Dass die beiden heute so munter und weitgehend selbstständig in ihrer kleinen Wohnung in Hannover-Bothfeld wohnen können, hätten sie vor einigem Monaten noch nicht gedacht. Im Januar 2019 hatten sie einen Autounfall, der vieles veränderte. „Es gab Blitzeis“, erinnert sich Helmuth Blessmann, „ich kannte die Strecke zwar und war langsamer gefahren, aber plötzlich hatte ich keine Kontrolle mehr über den Wagen.“ Er kam mit einigen Prellungen davon, seine Frau brach sich jedoch einen Halswirbel. Krankenhaus, Reha, Tagespflege – von einem Tag auf den anderen war alles anders. Plötzlich waren sie auf fremde Hilfe angewiesen. „Es ging uns sehr schlecht“, sagt die heute 72-Jährige. „Wir haben das Drama mit dem Fachkräftemangel und dem Zeitdruck direkt erlebt. Die Pflegebedürftigen wurden teilweise abgefertigt wie Ware oder ausgeschimpft, wenn sie etwas angeblich falsch machten. Wir haben drei Kreuze gemacht, als wir vor einem Jahr hierher kamen.“

Jetzt nehmen Helga und Helmuth Blessmann gern an den angebotenen Veranstaltungen im Haus teil – ob Faschingsfeier oder plattdeutscher Nachmittag. Die Wohnung haben die beiden Töchter organisiert. „Wir kamen her und sie hatten schon alles aufgebaut und sogar die Teller eingeräumt. Jetzt rufen sie jeden Tag an und kommen zwei- oder dreimal in der Woche auch vorbei, kaufen für uns ein, putzen und waschen Wäsche – da sind wir wirklich dankbar für!“, erklärt Helga Blessmann.

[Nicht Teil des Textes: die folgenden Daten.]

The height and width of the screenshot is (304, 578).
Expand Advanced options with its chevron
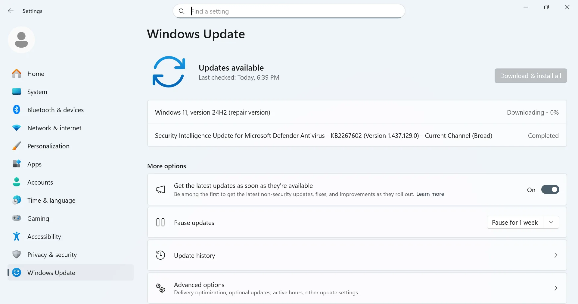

Auch wenn die Kinder unterstützen, wo sie können und sich Helga und Helmuth Blessmann auch gegenseitig pflegen – morgens kommt eine Pflegedienstmitarbeiterin, hilft ihnen beim Waschen und Anziehen. „Das war eine große Überwindung, sich von jemandem komplett fremden, oft auch einem jungen Menschen auch im Intimbereich waschen zu lassen“, erzählt Helmuth Blessmann. „Da hilft es, wenn der oder die Pflegerin freundlich ist, dann gewöhnt man sich daran. Anfangs schämt man sich aber.“ „Ich ziehe wirklich den Hut von den Pflegern und Pflegerinnen“, bekräftigt Helga Blessmann. „Was die leisten, ist Wahnsinn.“ Sie hoffen, dass sie noch einige Zeit in dem Haus für betreutes Wohnen bleiben können.